Search the records for "computer". Copy every line where it appears.

Source material →
________________________________________
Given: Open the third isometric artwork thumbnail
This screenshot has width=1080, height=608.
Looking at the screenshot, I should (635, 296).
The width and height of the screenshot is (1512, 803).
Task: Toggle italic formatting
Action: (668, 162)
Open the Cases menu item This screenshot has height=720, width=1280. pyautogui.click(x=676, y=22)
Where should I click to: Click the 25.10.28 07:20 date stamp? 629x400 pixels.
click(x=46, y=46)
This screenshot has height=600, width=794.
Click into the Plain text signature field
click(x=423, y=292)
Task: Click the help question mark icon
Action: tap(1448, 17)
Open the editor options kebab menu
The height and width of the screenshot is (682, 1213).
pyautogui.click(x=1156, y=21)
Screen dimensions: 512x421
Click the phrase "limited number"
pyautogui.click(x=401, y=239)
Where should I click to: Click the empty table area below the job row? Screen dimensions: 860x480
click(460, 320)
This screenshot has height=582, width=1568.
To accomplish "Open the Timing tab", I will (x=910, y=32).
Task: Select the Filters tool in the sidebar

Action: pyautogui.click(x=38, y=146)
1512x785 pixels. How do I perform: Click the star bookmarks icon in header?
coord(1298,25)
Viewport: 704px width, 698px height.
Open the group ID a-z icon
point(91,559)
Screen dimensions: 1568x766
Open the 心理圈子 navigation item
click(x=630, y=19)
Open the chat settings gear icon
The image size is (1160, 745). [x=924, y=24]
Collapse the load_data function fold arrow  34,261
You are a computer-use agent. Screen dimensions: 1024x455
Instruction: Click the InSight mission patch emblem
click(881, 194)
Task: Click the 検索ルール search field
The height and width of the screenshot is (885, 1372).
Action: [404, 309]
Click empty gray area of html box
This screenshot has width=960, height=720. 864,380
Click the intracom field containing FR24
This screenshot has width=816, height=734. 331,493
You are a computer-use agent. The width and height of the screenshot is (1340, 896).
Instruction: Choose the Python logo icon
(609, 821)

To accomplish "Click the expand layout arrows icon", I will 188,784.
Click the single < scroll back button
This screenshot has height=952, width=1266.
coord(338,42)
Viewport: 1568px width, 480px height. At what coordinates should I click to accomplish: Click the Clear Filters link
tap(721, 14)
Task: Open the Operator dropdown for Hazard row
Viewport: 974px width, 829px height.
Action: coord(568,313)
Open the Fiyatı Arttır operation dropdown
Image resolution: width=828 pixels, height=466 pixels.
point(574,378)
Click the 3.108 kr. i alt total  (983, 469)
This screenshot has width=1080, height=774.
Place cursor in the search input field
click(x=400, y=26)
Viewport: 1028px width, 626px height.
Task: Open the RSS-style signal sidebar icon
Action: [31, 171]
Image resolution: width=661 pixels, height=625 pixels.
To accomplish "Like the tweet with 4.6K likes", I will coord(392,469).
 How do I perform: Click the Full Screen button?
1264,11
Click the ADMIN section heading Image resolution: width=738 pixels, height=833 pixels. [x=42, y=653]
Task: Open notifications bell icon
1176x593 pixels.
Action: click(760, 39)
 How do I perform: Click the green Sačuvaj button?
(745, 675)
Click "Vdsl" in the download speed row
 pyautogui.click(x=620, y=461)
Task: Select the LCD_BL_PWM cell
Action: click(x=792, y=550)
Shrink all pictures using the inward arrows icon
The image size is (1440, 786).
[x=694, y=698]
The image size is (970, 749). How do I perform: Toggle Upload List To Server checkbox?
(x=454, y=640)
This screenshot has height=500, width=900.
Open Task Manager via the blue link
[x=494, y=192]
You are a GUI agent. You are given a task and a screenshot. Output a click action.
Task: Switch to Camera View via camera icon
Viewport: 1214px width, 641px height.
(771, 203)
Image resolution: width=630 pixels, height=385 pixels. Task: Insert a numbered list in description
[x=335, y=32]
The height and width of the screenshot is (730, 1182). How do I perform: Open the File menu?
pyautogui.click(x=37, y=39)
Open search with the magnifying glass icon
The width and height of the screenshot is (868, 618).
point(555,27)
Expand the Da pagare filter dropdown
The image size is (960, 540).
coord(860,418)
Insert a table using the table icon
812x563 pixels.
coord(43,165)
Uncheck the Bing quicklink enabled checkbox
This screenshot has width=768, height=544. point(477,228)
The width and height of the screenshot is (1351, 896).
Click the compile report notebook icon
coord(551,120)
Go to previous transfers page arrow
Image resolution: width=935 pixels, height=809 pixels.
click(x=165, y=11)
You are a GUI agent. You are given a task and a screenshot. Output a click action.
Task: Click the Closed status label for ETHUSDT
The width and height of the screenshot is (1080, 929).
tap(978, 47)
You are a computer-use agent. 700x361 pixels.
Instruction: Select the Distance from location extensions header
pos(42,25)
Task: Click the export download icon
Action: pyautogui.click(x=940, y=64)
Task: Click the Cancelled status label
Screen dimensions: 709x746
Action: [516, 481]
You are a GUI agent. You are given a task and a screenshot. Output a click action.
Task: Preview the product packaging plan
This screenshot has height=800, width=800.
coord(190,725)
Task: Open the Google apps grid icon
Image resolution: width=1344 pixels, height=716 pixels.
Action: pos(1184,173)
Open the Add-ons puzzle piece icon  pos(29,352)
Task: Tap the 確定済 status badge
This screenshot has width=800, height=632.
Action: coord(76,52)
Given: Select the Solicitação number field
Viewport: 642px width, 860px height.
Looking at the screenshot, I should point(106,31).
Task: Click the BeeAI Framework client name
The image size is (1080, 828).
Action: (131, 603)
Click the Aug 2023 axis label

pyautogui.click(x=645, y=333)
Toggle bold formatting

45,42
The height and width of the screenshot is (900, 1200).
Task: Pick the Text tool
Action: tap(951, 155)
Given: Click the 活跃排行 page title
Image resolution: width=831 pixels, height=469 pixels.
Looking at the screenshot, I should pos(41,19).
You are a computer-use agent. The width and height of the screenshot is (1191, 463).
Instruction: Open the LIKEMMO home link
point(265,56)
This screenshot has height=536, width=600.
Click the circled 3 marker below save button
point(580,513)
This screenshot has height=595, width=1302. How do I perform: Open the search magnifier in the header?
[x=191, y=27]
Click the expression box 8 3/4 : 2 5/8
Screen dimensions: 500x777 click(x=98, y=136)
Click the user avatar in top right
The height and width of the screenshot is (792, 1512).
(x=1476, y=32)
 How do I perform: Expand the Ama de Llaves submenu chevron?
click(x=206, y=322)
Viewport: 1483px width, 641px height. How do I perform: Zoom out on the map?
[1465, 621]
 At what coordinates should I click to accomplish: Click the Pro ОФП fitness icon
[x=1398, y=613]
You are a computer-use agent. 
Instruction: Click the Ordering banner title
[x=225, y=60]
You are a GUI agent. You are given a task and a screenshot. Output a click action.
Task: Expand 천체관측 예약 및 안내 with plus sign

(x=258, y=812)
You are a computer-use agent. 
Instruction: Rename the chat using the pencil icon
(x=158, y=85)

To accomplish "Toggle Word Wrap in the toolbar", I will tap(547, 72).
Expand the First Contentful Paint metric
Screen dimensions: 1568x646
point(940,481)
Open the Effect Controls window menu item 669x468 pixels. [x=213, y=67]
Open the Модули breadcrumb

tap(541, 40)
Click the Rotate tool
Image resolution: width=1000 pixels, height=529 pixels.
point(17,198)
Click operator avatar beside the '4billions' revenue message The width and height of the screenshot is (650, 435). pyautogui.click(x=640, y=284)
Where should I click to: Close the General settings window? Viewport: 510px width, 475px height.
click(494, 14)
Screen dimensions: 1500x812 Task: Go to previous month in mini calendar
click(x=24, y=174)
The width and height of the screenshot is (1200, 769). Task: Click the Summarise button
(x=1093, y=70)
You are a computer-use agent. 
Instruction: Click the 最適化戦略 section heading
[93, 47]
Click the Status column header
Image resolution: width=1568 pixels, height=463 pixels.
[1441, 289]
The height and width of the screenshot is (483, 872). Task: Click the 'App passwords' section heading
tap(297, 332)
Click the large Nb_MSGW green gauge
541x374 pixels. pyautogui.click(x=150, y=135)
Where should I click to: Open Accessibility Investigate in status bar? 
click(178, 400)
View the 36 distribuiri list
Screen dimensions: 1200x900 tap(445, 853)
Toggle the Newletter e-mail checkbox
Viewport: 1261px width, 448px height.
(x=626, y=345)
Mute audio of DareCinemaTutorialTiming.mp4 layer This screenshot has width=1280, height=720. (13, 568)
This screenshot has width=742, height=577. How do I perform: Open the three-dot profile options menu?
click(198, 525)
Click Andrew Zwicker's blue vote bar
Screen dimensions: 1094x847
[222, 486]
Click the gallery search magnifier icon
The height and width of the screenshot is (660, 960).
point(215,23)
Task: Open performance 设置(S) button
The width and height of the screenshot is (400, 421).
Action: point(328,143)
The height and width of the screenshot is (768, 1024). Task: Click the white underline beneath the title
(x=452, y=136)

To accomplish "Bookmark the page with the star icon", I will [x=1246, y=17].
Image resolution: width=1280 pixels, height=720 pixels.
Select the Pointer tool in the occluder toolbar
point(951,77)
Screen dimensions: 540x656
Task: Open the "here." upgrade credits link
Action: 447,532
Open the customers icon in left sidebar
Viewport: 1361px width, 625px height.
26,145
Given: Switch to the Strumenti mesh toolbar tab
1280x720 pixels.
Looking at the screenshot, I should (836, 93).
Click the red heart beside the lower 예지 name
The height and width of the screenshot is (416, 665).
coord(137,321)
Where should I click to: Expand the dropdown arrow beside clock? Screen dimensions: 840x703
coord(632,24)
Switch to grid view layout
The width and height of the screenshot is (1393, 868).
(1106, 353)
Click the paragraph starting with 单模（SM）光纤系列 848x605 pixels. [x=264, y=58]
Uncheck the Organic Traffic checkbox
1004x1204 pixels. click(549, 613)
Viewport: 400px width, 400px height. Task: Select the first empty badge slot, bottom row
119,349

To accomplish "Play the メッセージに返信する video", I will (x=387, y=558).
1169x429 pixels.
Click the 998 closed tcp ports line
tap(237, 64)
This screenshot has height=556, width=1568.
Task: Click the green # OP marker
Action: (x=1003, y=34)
________________________________________
Solution below →
You are a computer-use agent. Screen dimensions: 1024x455
You are a computer-use agent. The width and height of the screenshot is (1340, 896).
You are a computer-use agent. 700x361 pixels.
You are a computer-use agent. The width and height of the screenshot is (1191, 463).
You are a computer-use agent. 
You are a computer-use agent. 
You are a computer-use agent. 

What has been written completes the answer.